SOURCE MATERIAL below:

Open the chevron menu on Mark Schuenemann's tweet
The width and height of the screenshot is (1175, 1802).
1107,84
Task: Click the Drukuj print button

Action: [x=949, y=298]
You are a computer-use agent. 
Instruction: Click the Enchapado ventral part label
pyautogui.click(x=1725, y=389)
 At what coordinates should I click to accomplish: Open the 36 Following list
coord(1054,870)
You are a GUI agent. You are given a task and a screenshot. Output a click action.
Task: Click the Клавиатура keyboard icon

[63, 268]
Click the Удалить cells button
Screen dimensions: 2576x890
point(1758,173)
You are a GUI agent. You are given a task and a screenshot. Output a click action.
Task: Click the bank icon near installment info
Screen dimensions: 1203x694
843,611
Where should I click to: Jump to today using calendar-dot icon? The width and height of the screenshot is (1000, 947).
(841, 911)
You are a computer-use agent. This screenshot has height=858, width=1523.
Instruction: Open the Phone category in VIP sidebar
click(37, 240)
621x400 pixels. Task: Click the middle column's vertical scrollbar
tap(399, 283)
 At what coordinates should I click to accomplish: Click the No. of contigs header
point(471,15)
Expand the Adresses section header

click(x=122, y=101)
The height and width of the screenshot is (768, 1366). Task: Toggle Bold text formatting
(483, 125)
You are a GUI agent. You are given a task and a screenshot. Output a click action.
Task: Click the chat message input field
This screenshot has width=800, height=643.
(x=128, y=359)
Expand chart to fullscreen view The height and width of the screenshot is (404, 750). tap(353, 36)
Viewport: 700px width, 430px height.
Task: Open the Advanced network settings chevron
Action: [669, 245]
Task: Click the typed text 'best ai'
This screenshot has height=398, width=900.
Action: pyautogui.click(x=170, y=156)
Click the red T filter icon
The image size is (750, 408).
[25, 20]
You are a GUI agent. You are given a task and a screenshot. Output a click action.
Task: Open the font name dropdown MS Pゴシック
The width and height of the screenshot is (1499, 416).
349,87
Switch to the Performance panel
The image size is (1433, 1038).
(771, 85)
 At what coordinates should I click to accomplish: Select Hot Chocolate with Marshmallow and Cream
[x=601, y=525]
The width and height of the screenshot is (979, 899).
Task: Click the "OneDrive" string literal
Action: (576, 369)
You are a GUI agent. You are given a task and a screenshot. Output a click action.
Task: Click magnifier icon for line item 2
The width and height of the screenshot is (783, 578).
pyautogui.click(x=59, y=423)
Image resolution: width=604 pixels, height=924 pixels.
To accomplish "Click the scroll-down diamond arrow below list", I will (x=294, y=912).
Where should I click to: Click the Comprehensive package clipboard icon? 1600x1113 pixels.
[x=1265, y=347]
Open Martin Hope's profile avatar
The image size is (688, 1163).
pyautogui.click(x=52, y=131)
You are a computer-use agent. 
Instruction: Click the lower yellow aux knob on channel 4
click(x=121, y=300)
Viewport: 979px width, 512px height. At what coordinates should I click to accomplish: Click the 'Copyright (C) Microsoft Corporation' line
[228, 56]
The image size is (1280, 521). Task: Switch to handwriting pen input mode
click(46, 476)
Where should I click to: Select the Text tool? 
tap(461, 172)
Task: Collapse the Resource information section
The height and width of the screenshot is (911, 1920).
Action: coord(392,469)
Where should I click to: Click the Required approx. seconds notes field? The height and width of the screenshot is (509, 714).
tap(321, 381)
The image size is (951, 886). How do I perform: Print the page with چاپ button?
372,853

End of SOURCE MATERIAL.

[EXERCISE GOAL] From the first line to the last, reproduce the material word for word.

[EXERCISE OUTPUT]
Open the chevron menu on Mark Schuenemann's tweet
The width and height of the screenshot is (1175, 1802).
1107,84
Task: Click the Drukuj print button

Action: [x=949, y=298]
You are a computer-use agent. 
Instruction: Click the Enchapado ventral part label
pyautogui.click(x=1725, y=389)
 At what coordinates should I click to accomplish: Open the 36 Following list
coord(1054,870)
You are a GUI agent. You are given a task and a screenshot. Output a click action.
Task: Click the Клавиатура keyboard icon

[63, 268]
Click the Удалить cells button
Screen dimensions: 2576x890
point(1758,173)
You are a GUI agent. You are given a task and a screenshot. Output a click action.
Task: Click the bank icon near installment info
Screen dimensions: 1203x694
843,611
Where should I click to: Jump to today using calendar-dot icon? The width and height of the screenshot is (1000, 947).
(841, 911)
You are a computer-use agent. This screenshot has height=858, width=1523.
Instruction: Open the Phone category in VIP sidebar
click(37, 240)
621x400 pixels. Task: Click the middle column's vertical scrollbar
tap(399, 283)
 At what coordinates should I click to accomplish: Click the No. of contigs header
point(471,15)
Expand the Adresses section header

click(x=122, y=101)
The height and width of the screenshot is (768, 1366). Task: Toggle Bold text formatting
(483, 125)
You are a GUI agent. You are given a task and a screenshot. Output a click action.
Task: Click the chat message input field
This screenshot has width=800, height=643.
(x=128, y=359)
Expand chart to fullscreen view The height and width of the screenshot is (404, 750). tap(353, 36)
Viewport: 700px width, 430px height.
Task: Open the Advanced network settings chevron
Action: [669, 245]
Task: Click the typed text 'best ai'
This screenshot has height=398, width=900.
Action: pyautogui.click(x=170, y=156)
Click the red T filter icon
The image size is (750, 408).
[25, 20]
You are a GUI agent. You are given a task and a screenshot. Output a click action.
Task: Open the font name dropdown MS Pゴシック
The width and height of the screenshot is (1499, 416).
349,87
Switch to the Performance panel
The image size is (1433, 1038).
(771, 85)
 At what coordinates should I click to accomplish: Select Hot Chocolate with Marshmallow and Cream
[x=601, y=525]
The width and height of the screenshot is (979, 899).
Task: Click the "OneDrive" string literal
Action: (576, 369)
You are a GUI agent. You are given a task and a screenshot. Output a click action.
Task: Click magnifier icon for line item 2
The width and height of the screenshot is (783, 578).
pyautogui.click(x=59, y=423)
Image resolution: width=604 pixels, height=924 pixels.
To accomplish "Click the scroll-down diamond arrow below list", I will (x=294, y=912).
Where should I click to: Click the Comprehensive package clipboard icon? 1600x1113 pixels.
[x=1265, y=347]
Open Martin Hope's profile avatar
The image size is (688, 1163).
pyautogui.click(x=52, y=131)
You are a computer-use agent. 
Instruction: Click the lower yellow aux knob on channel 4
click(x=121, y=300)
Viewport: 979px width, 512px height. At what coordinates should I click to accomplish: Click the 'Copyright (C) Microsoft Corporation' line
[228, 56]
The image size is (1280, 521). Task: Switch to handwriting pen input mode
click(46, 476)
Where should I click to: Select the Text tool? 
tap(461, 172)
Task: Collapse the Resource information section
The height and width of the screenshot is (911, 1920).
Action: coord(392,469)
Where should I click to: Click the Required approx. seconds notes field? The height and width of the screenshot is (509, 714).
tap(321, 381)
The image size is (951, 886). How do I perform: Print the page with چاپ button?
372,853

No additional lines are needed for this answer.